After all, the concept of Apex Leadership Co. was inspired by a need that founder Scott Donnell saw in his own community. Donnell’s wife Amy was an elementary school teacher. After seeing how much his wife spent on supplies for her classroom every fall, he decided to do something about it—and that’s how Apex Fun Run began. The company specifically looks for franchisees who share the same characteristics as social entrepreneurs: they should be relentless, good team builders, and passionate about making an impact in their local communities.
If you enjoy children and producing spirited events that funnel dollars right back into the classroom, Apex Leadership Co. helps franchises succeed with a step-by-step two-week fundraising model.
The mission of Apex Leadership Co. is clear: to bring value to elementary schools – with fitness, leadership and funds. “When you are an Apex franchisee, you are surrounded by like-minded people who know that making money isn’t exclusive to making a difference. Choose both,” its founders said.
When you invest in a franchise, you’ll be required to make an initial investment and pay a franchise fee; but in exchange you’ll receive training, marketing support, and a proven business model. Franchisees enjoy flexibility, the ability ramp up quickly, and the power to scale up their businesses locally.
Apex Leadership Co./ Apex Fun Run Fast Facts – source FDD
Cash Required: $50,000
Total Startup Investment: $80,000 - $85,000 (including initial franchise and training fees)

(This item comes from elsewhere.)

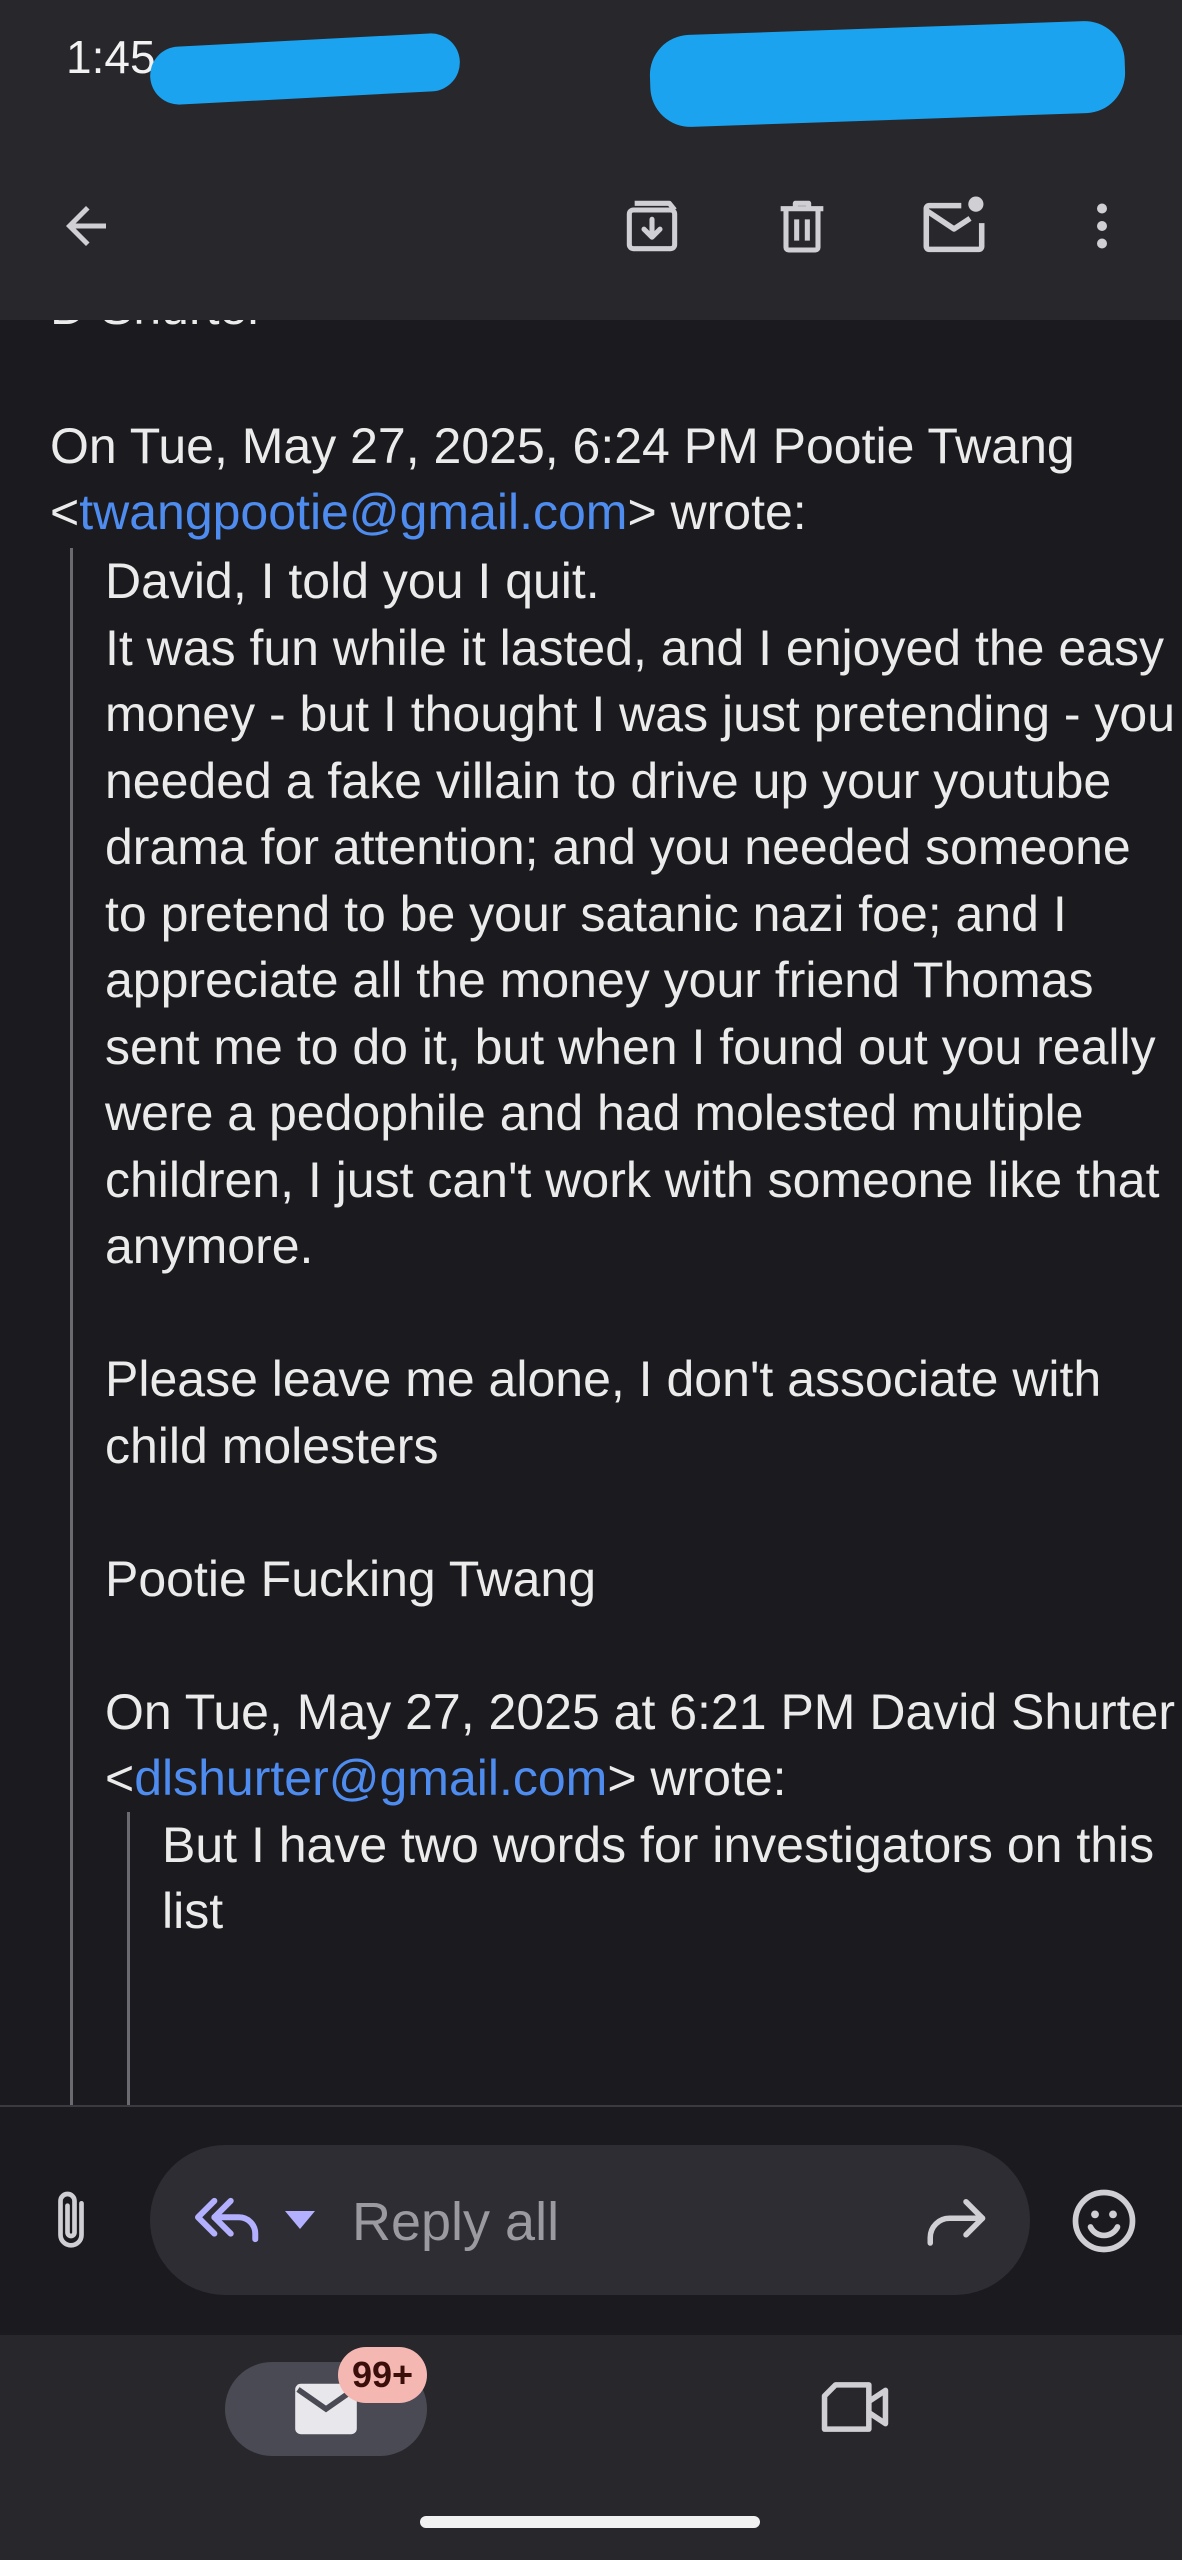 The width and height of the screenshot is (1182, 2560). What do you see at coordinates (157, 330) in the screenshot?
I see `signature-cutoff: D Shurter` at bounding box center [157, 330].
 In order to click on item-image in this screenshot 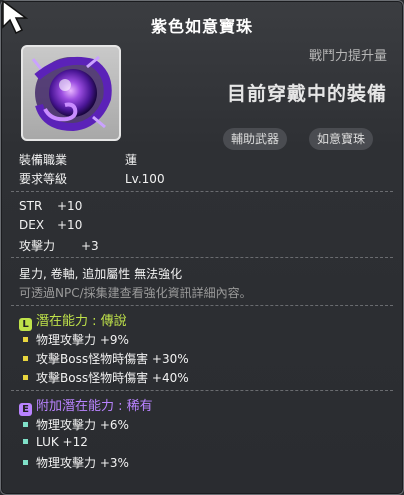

Initial Franchise Fee: $49,500
Initial Training Fee: $16,000
Royalty: 8% of gross revenue, paid weekly
To Learn more about Apex Leadership Co. visit https://franchisebusinessreview.com/top-franchises/apex-fun-run/
Whether you want to pave your own way as a social entrepreneur or partner with businesses that support causes you care about, there are several approaches you can take to build your own social enterprise. While there is a risk in any venture, franchising can give you a unique opportunity to create the change you want to see in the world, while also providing you a model for success. If you prefer to follow a proven business model and scale up rapidly, investing in a social franchise might be your best bet.